Kim Stacks
Kim Stacks

Reputation: 10812

how to implement search for 2 different table data?

Using mysql and PHP

I am using MATCH AGAINST clauses already.

It is working fine against individual tables. Like if i want to search in shops table. No problem.

What i want is to be able to search and DISPLAY results from different tables in a single result page.

Eg if i type "chocolate clothes"

i may get 4 results as follows:

Shop1 result

ShopItem1 result

ShopItem2 result

Shop2 result

and of course the most relevant results should be ranked first.

i have quite a few questions. design wise as well as implementation wise

1) should i change my design? i am thinking of having a separate table called search results that will contain data from both SHOPS and SHOPPRODUCTS table. however that means i have some data duplication.

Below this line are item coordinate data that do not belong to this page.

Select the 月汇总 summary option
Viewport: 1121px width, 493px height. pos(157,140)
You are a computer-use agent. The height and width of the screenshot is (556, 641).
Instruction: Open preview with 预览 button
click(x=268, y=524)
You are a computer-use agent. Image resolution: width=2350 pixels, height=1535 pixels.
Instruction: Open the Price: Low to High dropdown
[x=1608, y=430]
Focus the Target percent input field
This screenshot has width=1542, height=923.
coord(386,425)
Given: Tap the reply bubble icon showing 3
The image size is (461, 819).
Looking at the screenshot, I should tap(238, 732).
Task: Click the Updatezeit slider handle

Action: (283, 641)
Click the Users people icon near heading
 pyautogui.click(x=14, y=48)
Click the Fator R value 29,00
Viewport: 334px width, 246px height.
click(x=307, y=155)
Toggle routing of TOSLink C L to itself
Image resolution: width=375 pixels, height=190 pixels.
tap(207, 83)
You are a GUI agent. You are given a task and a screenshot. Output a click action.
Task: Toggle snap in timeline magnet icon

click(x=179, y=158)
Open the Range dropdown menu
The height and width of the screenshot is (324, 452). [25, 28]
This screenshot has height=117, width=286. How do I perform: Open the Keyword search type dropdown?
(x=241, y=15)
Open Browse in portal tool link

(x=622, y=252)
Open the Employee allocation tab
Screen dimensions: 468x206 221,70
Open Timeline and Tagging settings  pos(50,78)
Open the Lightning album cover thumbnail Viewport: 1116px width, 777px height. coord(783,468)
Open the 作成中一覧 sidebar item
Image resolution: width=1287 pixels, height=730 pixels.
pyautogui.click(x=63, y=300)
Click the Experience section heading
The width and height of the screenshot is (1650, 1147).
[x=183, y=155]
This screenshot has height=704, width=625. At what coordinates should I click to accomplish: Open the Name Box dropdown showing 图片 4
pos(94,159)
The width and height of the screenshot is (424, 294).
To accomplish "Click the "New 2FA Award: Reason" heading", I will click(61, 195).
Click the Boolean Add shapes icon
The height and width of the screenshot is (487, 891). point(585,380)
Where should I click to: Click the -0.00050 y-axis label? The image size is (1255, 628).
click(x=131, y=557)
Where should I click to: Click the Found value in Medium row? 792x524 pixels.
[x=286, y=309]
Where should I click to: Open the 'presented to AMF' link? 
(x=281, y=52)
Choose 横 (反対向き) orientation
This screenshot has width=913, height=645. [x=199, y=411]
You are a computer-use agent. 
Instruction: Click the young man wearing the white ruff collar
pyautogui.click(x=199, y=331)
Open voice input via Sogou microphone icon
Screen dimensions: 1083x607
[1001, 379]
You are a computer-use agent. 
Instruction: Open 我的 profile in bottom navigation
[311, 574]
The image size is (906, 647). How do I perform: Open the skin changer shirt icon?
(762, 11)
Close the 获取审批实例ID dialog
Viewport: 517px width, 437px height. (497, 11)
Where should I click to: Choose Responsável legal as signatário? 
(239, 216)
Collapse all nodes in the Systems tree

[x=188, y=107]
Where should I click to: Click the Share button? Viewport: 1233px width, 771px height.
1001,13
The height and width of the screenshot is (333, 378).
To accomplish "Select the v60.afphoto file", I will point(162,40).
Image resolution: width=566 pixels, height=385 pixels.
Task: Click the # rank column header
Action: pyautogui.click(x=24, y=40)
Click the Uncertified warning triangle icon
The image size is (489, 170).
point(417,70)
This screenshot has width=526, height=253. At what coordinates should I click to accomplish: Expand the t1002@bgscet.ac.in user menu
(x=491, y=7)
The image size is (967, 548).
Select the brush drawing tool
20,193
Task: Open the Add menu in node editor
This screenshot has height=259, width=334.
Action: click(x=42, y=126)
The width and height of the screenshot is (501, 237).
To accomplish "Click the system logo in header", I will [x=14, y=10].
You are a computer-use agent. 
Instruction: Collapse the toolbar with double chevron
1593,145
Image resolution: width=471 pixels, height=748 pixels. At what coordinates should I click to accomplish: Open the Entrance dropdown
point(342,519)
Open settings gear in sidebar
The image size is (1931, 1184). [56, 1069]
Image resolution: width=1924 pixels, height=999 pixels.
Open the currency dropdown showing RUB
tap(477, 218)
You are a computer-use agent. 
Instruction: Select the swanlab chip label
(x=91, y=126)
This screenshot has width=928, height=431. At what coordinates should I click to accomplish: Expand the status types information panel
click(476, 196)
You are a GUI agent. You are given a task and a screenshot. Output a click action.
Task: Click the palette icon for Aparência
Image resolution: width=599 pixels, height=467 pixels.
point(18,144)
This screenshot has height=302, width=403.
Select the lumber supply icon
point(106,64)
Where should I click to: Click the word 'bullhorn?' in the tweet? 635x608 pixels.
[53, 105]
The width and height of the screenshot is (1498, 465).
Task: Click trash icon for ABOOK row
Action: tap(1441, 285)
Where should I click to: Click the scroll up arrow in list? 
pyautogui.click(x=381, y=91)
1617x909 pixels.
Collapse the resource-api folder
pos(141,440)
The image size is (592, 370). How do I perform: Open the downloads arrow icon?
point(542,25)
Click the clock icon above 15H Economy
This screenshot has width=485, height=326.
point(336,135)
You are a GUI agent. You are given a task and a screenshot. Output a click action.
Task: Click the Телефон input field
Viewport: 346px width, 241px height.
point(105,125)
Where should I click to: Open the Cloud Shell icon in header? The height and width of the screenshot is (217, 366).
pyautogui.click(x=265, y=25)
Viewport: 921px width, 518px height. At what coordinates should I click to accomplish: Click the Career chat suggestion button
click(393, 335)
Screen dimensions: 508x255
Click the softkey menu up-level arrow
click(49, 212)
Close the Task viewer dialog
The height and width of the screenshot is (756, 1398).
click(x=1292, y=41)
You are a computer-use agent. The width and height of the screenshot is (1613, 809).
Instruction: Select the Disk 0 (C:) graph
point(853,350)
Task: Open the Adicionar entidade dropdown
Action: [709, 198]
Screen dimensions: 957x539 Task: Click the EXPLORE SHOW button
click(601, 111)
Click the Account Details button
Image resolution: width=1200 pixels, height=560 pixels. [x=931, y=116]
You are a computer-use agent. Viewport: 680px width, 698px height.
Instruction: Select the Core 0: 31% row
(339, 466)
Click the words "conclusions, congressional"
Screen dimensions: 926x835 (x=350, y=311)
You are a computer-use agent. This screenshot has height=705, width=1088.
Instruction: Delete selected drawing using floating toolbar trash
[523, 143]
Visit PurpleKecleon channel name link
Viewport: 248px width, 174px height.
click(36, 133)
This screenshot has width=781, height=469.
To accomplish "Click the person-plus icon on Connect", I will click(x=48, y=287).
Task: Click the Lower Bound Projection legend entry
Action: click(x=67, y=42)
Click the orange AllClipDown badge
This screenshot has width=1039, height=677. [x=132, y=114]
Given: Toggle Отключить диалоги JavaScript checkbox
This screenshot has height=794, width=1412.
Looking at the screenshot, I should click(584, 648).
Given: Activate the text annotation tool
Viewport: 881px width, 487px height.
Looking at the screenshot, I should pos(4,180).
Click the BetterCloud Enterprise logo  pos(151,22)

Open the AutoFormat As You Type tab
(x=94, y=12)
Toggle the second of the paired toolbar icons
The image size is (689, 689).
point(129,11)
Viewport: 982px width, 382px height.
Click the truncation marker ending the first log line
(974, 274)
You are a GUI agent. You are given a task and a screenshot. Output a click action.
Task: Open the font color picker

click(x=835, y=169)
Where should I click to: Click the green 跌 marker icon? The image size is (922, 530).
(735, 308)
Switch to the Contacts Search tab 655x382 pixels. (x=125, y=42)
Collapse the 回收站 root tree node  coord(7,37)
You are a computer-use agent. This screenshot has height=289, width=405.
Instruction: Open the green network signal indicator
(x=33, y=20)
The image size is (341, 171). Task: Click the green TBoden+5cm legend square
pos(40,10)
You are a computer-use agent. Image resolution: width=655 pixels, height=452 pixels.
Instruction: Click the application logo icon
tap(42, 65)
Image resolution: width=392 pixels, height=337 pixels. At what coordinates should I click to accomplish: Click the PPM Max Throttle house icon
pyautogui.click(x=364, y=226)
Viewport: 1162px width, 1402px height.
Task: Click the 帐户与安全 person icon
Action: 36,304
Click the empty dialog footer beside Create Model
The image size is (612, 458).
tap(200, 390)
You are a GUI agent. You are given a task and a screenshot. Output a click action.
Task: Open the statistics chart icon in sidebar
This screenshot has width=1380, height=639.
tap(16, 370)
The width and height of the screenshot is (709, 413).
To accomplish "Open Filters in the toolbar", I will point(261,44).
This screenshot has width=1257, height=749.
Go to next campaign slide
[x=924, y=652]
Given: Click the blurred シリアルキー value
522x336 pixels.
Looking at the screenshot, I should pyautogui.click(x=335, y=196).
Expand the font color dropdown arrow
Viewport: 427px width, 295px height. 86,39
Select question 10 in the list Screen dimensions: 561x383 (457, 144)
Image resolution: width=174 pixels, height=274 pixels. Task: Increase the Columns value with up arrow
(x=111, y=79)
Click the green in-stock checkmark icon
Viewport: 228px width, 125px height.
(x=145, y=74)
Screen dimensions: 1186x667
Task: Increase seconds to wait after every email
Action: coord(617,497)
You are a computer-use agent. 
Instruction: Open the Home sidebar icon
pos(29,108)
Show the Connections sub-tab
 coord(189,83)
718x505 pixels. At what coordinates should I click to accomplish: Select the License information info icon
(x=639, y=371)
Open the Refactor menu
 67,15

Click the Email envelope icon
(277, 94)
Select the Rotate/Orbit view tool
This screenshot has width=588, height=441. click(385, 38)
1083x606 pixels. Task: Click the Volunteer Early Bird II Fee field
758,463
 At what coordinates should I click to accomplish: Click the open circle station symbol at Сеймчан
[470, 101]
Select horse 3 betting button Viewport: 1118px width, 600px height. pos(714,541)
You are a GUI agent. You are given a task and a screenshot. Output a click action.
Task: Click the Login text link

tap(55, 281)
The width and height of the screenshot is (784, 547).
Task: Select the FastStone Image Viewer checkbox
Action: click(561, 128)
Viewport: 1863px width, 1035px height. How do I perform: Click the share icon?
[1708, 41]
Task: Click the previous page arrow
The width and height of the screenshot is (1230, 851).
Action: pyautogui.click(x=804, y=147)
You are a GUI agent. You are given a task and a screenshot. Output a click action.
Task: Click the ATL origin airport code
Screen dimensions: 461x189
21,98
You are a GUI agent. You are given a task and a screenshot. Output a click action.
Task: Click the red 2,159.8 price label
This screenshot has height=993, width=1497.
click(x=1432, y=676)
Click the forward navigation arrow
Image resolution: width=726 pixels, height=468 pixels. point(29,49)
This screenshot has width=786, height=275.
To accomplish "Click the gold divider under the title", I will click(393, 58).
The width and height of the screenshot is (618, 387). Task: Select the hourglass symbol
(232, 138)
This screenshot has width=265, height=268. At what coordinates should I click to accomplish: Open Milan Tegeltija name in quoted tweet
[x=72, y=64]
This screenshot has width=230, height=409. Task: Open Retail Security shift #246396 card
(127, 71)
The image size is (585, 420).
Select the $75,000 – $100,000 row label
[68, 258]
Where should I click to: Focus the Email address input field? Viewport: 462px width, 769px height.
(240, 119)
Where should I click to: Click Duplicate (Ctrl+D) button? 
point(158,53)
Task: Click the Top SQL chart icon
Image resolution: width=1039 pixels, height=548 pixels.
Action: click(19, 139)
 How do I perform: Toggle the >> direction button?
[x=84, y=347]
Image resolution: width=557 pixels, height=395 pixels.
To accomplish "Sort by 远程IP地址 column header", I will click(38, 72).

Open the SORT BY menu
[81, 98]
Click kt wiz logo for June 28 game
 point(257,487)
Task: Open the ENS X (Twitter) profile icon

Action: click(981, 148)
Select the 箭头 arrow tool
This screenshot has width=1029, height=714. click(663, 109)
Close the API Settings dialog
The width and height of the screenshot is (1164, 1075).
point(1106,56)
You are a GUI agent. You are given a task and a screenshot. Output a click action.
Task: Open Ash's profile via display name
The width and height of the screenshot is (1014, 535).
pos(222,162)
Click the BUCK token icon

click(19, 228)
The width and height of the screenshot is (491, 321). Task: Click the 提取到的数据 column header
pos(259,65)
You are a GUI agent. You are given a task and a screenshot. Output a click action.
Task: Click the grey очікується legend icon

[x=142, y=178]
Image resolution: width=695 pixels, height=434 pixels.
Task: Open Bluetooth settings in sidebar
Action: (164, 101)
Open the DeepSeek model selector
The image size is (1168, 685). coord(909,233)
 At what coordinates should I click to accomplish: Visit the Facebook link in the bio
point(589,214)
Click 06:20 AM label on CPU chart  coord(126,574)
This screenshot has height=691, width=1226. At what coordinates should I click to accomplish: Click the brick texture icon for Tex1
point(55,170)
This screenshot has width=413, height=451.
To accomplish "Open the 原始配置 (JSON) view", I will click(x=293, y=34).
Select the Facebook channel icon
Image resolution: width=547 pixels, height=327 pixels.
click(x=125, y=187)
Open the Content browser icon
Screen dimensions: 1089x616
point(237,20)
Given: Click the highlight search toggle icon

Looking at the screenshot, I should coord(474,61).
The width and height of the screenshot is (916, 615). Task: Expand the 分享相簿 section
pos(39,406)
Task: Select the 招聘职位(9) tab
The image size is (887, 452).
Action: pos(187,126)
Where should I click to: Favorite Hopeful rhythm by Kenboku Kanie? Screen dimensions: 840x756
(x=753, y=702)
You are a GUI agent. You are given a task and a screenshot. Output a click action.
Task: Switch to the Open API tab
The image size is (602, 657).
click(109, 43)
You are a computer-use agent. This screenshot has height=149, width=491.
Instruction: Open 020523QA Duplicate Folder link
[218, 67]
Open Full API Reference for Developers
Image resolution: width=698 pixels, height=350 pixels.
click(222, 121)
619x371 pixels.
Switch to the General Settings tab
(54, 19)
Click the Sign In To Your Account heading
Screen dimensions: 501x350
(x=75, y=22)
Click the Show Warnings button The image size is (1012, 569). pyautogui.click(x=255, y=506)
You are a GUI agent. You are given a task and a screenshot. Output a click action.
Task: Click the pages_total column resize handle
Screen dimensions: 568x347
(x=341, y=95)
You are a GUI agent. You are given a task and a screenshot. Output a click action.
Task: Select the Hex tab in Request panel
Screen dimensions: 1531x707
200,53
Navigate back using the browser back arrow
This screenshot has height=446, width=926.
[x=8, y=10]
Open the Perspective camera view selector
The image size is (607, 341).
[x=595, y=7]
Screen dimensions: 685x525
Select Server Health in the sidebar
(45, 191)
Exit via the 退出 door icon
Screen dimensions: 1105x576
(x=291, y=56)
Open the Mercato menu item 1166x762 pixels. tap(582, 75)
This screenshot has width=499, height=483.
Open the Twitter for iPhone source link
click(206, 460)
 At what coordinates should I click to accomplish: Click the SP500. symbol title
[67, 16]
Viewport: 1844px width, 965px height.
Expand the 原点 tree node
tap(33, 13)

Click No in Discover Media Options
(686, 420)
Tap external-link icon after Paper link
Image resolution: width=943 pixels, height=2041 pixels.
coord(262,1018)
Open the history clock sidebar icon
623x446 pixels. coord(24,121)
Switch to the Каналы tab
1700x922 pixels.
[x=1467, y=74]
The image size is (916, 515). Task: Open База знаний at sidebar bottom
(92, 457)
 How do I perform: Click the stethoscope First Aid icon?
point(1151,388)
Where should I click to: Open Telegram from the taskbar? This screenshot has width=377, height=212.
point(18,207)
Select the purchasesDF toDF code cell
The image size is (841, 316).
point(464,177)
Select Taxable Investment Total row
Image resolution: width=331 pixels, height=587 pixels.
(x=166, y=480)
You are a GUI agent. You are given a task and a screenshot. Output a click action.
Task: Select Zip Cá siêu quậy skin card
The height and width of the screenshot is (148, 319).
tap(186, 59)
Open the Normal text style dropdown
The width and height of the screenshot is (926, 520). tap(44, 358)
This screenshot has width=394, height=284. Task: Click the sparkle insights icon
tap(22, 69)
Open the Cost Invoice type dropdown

2) should i keep my current design? if so, then how on earth can i get the search results sorted by relevancy across 2 different tables?

i saw that rottentomatoes organised their search results in different groups. however, we prefer the search results not to be restricted by different types especially when we have paging that is going to be even more difficult to navigate UI wise.

http://www.rottentomatoes.com/search/full_search.php?search=girl

OR that is actually the best way out?

I hope that someone can give me guidance on this kind of thing esp if you have experience in generating search results across what would seem like multiple tables.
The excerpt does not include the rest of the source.